Join Change Data Capture Records

Change Data Capture (CDC) refers to the process of observing changes made to a database and extracting them in a form usable by other systems, for the purposes of replication, analysis and many more. Basically anything that requires keeping multiple heterogeneous datastores in sync.

CDC is especially important to Jet, because it makes possible the streaming of changes from databases, in a form efficiently processable by Jet. Jet's implementation is based on Debezium, which is an open source distributed platform for change data capture.

In our previous tutorials on how to extract change event data from MySQL and Postgres databases, we've seen how to monitor single database tables and how to maintain up-to-date images of those tables in memory, in the form of maps.

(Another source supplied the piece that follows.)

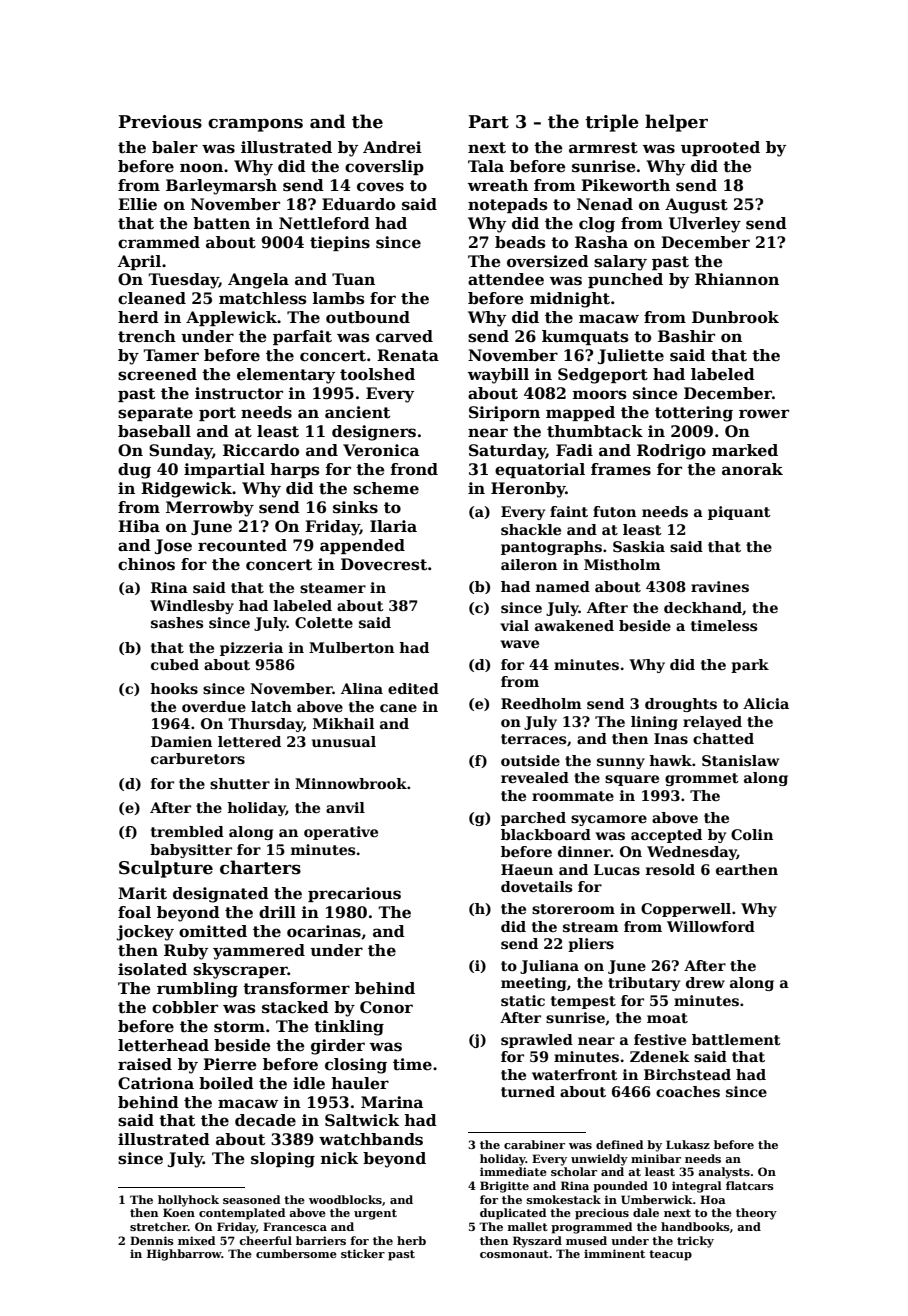 Image resolution: width=908 pixels, height=1316 pixels. I want to click on April, so click(139, 262).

Here we will examine how to make our map hold enriched data, combined (joined, if you will) from multiple tables. Let's, for example, make each of our enriched data objects hold information about one customer and all the orders belonging to them.

1. Install Docker

This tutorial uses Docker to simplify the setup of databases, which you can freely experiment on.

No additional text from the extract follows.